== Task statement ==
Format every line of the items below as a Markdown table with two columns, Row and Line. Number the lines in order and leave out any blank ones.

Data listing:
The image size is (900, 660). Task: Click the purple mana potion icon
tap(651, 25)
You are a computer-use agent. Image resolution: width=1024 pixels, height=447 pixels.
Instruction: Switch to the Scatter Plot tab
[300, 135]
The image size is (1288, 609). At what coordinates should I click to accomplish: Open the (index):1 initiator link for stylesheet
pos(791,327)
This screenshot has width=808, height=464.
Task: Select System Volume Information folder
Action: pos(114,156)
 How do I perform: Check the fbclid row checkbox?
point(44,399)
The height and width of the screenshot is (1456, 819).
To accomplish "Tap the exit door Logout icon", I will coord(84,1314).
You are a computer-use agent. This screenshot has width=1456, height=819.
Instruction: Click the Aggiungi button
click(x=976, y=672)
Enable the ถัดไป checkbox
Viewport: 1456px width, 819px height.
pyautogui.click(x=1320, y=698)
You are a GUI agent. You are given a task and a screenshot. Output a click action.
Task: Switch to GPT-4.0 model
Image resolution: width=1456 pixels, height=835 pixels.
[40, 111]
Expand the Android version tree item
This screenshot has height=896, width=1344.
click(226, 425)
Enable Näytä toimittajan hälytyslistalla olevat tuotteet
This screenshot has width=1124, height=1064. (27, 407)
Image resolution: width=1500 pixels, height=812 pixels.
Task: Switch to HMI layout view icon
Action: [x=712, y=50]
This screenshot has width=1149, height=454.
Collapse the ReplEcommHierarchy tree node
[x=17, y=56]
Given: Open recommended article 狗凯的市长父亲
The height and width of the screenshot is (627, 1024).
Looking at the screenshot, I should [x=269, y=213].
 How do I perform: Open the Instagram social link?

== Correct response ==
| Row | Line |
|---|---|
| 1 | The image size is (900, 660). Task: Click the purple mana potion icon |
| 2 | tap(651, 25) |
| 3 | You are a computer-use agent. Image resolution: width=1024 pixels, height=447 pixels. |
| 4 | Instruction: Switch to the Scatter Plot tab |
| 5 | [300, 135] |
| 6 | The image size is (1288, 609). At what coordinates should I click to accomplish: Open the (index):1 initiator link for stylesheet |
| 7 | pos(791,327) |
| 8 | This screenshot has width=808, height=464. |
| 9 | Task: Select System Volume Information folder |
| 10 | Action: pos(114,156) |
| 11 |  How do I perform: Check the fbclid row checkbox? |
| 12 | point(44,399) |
| 13 | The height and width of the screenshot is (1456, 819). |
| 14 | To accomplish "Tap the exit door Logout icon", I will coord(84,1314). |
| 15 | You are a computer-use agent. This screenshot has width=1456, height=819. |
| 16 | Instruction: Click the Aggiungi button |
| 17 | click(x=976, y=672) |
| 18 | Enable the ถัดไป checkbox |
| 19 | Viewport: 1456px width, 819px height. |
| 20 | pyautogui.click(x=1320, y=698) |
| 21 | You are a GUI agent. You are given a task and a screenshot. Output a click action. |
| 22 | Task: Switch to GPT-4.0 model |
| 23 | Image resolution: width=1456 pixels, height=835 pixels. |
| 24 | [40, 111] |
| 25 | Expand the Android version tree item |
| 26 | This screenshot has height=896, width=1344. |
| 27 | click(226, 425) |
| 28 | Enable Näytä toimittajan hälytyslistalla olevat tuotteet |
| 29 | This screenshot has width=1124, height=1064. (27, 407) |
| 30 | Image resolution: width=1500 pixels, height=812 pixels. |
| 31 | Task: Switch to HMI layout view icon |
| 32 | Action: [x=712, y=50] |
| 33 | This screenshot has width=1149, height=454. |
| 34 | Collapse the ReplEcommHierarchy tree node |
| 35 | [x=17, y=56] |
| 36 | Given: Open recommended article 狗凯的市长父亲 |
| 37 | The height and width of the screenshot is (627, 1024). |
| 38 | Looking at the screenshot, I should [x=269, y=213]. |
| 39 |  How do I perform: Open the Instagram social link? |